SMG1 regulates adipogenesis via targeting of staufen1-mediated mRNA decay

•SMG1 is complexed with SMD factors and is important for efficient SMD.•SMG1 modulates adipogenesis via targeting SMD.•Our findings will improve the understanding of adipogenesis regulation by SMD.

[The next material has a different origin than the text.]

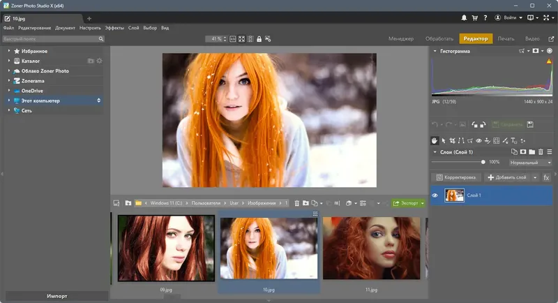The image size is (558, 303).
Task: Open the Экспорт dropdown arrow
Action: pos(422,203)
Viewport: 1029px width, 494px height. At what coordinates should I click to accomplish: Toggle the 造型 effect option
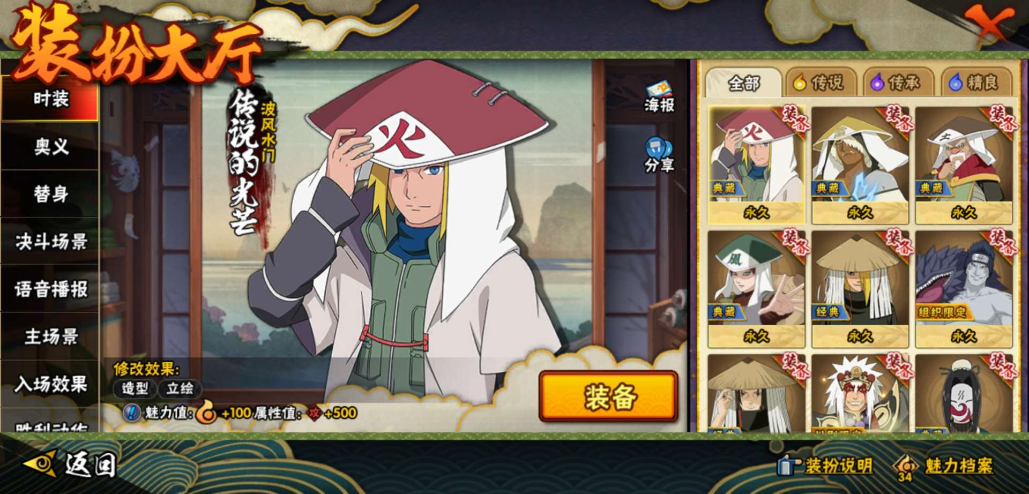coord(135,388)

Suppressor of morphogenesis in genitalia 1 (SMG1), a member of the phosphatidylinositol 3-kinase-related kinase family, is involved in nonsense-mediated mRNA decay (NMD). SMG1 phosphorylates Upf1, a key NMD factor. Subsequently, hyperphosphorylated Upf1 associates with SMG5-7 or proline-rich nuclear receptor coregulatory protein (PNRC2) to elicit rapid mRNA degradation. Upf1 is also known to be involved in staufen 1 (Stau1)-mediated mRNA decay (SMD), which is closely related to NMD. However, the biological and molecular roles of SMG1 in SMD remain unknown. Here, we provide evidence that SMG1 is involved in SMD. The immunoprecipitation results show that SMG1 is complexed with Stau1, Upf1, and Dcp1a. Downregulation of SMG1 or overexpression of a kinase-inactive mutant of SMG1 inhibits SMD efficiency. In addition, downregulation of SMG1 inhibits rapid degradation elicited by artificially tethered Stau1 or Upf1 downstream of the normal termination codon. Furthermore, Stau1 and Upf1 colocalize in processing bodies in an SMG1-dependent manner. We also find that the level of SMG1 increases during adipogenesis. Accordingly, downregulation of SMG1 causes the reduction in the level of Upf1 phosphorylation and delays adipogenesis, suggesting the functional involvement of SMG1 in adipogenesis via SMD.